18 November 2011

Blessed are the poor - 18 November 2011

In an article in the Tablet, Fr Laurence Freeman introduces us to Dr Pierre. Dr Pierre is co-ordinator of all the meditation groups in the Caribbean nation of Haiti. He is also a very bright doctor who is medical director of the one major hospital not demolished in the recent devastating earthquake. Although it was not that kind of hospital, Dr Pierre was obliged to take in a lot of patients with spinal cord injuries, and then set about getting the proper staff and equipment for them.

Eventually, also, he started a Christian Meditation group with these patients. In his spare time -- in his case a concept hard to understand -- he provides assistance and encouragement for Christian Meditation groups all over that ravaged land. Most of these are poverty-stricken people in a land of tragedy, endemic corruption, and exploitation. And yet, interestingly, suicide in Haiti is virtually unknown -- almost as though it is more a disease of affluence.

I don’t know how you teach Christian Meditation to desperately poor people. Perhaps you would need to be one yourself, as Jesus was. And yet, there is a sense in which contemplative life and prayer makes us all poor. Blessed are you poor, taught Jesus. Meditation introduces us to the poverty which is a gift for us to receive at levels deeper than all the knowledge and achievement, and of course all the outward show. This poverty is not anything bad or reprehensible. It is not a problem. When I am poor, wrote St Paul, then I am rich. Empty hands and a receptive heart are the necessary ground for love and grace.

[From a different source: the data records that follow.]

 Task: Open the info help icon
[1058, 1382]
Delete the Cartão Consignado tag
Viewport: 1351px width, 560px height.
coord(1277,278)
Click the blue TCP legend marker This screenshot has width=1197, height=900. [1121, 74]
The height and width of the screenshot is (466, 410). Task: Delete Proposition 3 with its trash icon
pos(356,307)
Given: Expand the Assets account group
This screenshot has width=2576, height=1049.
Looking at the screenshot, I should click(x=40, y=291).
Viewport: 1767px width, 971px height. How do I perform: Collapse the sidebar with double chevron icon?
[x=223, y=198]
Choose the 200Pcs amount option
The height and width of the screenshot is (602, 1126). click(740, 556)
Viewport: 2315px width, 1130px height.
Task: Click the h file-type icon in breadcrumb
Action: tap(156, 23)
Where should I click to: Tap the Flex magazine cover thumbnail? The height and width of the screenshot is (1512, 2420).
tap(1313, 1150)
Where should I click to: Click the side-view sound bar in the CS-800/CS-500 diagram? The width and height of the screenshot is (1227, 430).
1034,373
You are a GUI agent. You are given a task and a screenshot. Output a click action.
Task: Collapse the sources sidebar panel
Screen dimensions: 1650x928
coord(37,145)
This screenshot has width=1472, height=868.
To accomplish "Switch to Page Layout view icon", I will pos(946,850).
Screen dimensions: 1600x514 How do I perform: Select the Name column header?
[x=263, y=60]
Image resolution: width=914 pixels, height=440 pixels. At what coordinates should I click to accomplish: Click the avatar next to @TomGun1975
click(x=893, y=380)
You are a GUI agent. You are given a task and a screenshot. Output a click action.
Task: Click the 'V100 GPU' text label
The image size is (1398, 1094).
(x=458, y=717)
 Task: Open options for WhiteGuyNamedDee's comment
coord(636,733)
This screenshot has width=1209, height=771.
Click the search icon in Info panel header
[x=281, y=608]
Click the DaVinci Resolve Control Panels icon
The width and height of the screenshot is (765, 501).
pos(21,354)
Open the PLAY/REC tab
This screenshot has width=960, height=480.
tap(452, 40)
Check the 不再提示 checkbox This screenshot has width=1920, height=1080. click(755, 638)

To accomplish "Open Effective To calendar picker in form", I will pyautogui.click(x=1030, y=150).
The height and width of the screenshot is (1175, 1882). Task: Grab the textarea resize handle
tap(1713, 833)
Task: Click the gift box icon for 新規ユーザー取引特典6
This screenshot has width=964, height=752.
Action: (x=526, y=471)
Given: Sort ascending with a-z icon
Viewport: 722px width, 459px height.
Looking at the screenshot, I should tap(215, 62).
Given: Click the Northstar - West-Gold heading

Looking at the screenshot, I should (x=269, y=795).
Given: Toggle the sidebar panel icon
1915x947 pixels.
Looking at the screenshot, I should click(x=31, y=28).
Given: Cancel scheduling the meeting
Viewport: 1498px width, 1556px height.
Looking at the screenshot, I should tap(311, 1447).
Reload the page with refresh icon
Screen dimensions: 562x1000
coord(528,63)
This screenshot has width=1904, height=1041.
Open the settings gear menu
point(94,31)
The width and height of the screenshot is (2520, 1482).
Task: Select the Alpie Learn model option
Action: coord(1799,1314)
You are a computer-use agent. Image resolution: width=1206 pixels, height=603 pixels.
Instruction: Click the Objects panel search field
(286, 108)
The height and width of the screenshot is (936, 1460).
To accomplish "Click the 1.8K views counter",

Fr Laurence reminds us that prayer is more than consolation or relief from misery or anxiety. You can teach Christian Meditation to the poor precisely because it is a political act. It introduces people to a new personal dignity, it clears the mind, purifies the heart and releases wisdom and compassion. And so Dr Pierre adds to his medical skills the wisdom to teach not only the poor, but also men, women and children in long, probably partial recovery from spinal injury, to be still and silent. Who knows what healing this facilitates -- in the brain and spinal cord, or in the psyche, in the memories, the relationships, the courage to hope… and most certainly in the fears we have.